1月9日朝、2週間ぶりに畑にゆく。小春日のような陽気だ。さすがに日の当たっていない畑の畝間には2~3㌢位の霜が立ち上がっている。畑の隣の林はすっかり葉を落とし、林間が明るい。昨年11月にあれほど土を覆っていた落葉はどこに吹かれていってしまったものか、落葉のかさが減ってところどころ土が顔をだしている。

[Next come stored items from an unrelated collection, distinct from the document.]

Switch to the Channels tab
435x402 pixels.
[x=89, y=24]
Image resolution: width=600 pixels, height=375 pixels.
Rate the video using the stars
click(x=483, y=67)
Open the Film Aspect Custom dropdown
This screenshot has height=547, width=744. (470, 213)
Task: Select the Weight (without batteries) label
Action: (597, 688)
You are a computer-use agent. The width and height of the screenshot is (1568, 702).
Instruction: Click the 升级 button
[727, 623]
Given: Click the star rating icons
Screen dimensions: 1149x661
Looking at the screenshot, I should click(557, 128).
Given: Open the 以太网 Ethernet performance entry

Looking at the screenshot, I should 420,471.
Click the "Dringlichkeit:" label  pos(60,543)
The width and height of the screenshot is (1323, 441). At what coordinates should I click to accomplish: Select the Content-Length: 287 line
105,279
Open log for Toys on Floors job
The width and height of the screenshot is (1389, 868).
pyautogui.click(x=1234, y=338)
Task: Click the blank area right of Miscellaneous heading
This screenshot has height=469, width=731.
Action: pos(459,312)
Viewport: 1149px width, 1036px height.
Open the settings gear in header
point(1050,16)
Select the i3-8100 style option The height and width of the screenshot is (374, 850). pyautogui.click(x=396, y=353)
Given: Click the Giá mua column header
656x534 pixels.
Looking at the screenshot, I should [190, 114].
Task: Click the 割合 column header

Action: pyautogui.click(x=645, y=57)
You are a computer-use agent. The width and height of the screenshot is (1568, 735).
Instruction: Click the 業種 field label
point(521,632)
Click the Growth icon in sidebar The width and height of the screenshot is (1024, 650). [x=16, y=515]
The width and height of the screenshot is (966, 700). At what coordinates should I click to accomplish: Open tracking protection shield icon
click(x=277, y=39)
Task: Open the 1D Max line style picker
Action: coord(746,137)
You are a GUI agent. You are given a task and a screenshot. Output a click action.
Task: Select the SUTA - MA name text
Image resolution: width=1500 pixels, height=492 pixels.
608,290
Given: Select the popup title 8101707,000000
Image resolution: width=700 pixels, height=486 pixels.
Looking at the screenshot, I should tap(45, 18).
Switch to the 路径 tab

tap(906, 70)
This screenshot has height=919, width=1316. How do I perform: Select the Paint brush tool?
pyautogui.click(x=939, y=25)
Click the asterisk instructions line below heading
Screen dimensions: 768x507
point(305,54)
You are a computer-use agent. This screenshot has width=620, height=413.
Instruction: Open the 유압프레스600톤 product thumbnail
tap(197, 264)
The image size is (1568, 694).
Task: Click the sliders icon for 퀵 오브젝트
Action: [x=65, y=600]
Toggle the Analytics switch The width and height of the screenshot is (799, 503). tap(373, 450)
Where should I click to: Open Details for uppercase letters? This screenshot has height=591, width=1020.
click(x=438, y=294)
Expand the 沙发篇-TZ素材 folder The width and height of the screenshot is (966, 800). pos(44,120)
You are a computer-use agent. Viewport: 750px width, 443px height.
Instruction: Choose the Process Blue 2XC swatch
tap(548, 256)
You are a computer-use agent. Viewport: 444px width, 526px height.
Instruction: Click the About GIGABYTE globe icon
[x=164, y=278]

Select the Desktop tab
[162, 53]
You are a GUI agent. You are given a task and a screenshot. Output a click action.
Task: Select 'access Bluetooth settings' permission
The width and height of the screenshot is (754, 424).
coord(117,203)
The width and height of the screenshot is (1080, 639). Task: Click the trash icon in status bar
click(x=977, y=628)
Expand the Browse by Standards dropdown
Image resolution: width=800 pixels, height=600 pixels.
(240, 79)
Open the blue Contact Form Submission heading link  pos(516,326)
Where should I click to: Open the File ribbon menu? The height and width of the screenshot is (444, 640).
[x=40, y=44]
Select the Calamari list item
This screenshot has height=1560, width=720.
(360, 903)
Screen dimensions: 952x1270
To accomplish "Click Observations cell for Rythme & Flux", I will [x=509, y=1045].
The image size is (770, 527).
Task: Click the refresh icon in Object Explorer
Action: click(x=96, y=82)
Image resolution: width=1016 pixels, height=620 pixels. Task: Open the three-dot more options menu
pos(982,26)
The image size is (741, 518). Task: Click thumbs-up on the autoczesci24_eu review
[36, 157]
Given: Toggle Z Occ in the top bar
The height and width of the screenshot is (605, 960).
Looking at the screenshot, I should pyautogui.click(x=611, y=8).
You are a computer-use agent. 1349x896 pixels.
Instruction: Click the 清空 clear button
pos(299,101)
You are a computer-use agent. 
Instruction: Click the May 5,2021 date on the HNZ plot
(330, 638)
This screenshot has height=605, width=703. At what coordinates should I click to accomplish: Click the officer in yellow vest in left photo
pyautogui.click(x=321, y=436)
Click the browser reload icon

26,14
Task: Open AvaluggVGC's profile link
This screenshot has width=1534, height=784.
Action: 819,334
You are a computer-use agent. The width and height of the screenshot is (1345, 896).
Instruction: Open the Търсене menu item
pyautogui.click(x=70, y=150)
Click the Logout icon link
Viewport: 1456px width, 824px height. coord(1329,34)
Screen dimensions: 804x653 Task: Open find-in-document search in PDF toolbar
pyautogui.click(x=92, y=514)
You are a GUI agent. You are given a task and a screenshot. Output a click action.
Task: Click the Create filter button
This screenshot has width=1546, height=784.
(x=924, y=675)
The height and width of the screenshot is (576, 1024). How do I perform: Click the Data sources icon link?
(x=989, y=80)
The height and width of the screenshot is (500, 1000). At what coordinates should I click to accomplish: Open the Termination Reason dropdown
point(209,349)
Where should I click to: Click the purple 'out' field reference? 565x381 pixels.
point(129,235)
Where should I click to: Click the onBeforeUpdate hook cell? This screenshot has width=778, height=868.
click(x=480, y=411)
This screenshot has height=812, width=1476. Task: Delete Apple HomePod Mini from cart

日本の九州南端から北海道の北端の緯度は、ほぼ北緯30度から45度以内にある。水分条件と土壌で大巾に変動するが、広葉樹と針葉樹に積もる落葉量は1年/1ha(10000㎡)当たり4~6㌧という調査結果ある。
小池良:生物圏物質循環学、北方生物圏フィールド科学センター森林圏ステーション

これは1年/1㎡当たり0.4kg~0.6kgに相当。仮に落葉の質量を水と同じとすると、1㎥の水は1000kg(1㌧)になることから、1m(高さ)年:1000kg=Xm年:(0.4~0.6)kg、X=(0.4~0.6)kg/1000kg、ゆえにX=(0.4~0.6)/1000、100年では4~6㎝。仮に約1/4が雨風で流されたとすると、100年で厚さ1~1.5㎝の落葉量になる。

土の中には土壌微生物がいる。落葉は微生物に棲み処を与える。落葉に適当な水分が含まれると、これを餌にする微生物は、酵素を吸って落葉を消化・分解して植物が養分を吸収しやすい形にする。伸びてきた植物の根は微生物の分泌液を吸収し、逆に根は自らの分泌液を微生物に供給。共生・循環して森林を育てている。養分を含んだ水は田んぼに導かれ水田の水稲の肥料になる。海に入った養分を含んだ水はプランクトンの餌になり、それを魚が食べる。まさに落葉を通して自然の物質循環がおこなわれている。

春菊の畝の白色マルチシート覆いを外し、上部が摘まれた春菊の太い茎から横に生えた柔らかい茎を摘む。ところどころ茎の葉先が黒くなってちぢれている部分がある。これは霜にあたって霜焼けになったものとのことである。春菊の葉先を火にあぶるとこれと同じようになる。凍傷も火傷(やけど)も同じ症状のようだ。少年のころ、ふるさとでは冬場に川水で洗濯などの水仕事をしていた母親たちの手の甲が、霜焼けとあかぎれでひび割れし赤くむくんでいたものだった。

黒のマルチシートの間から、11月に播いたほうれん草が青々として約5㎝ほどの葉を広げて育っている。ほうれん草の種をじゃが芋の収穫後8月に播いたが、夏から秋の高温のせいかうまく育たなかった。原産が中央アジアとのことなので、生育期に温度を下げる工夫が必要のようだ。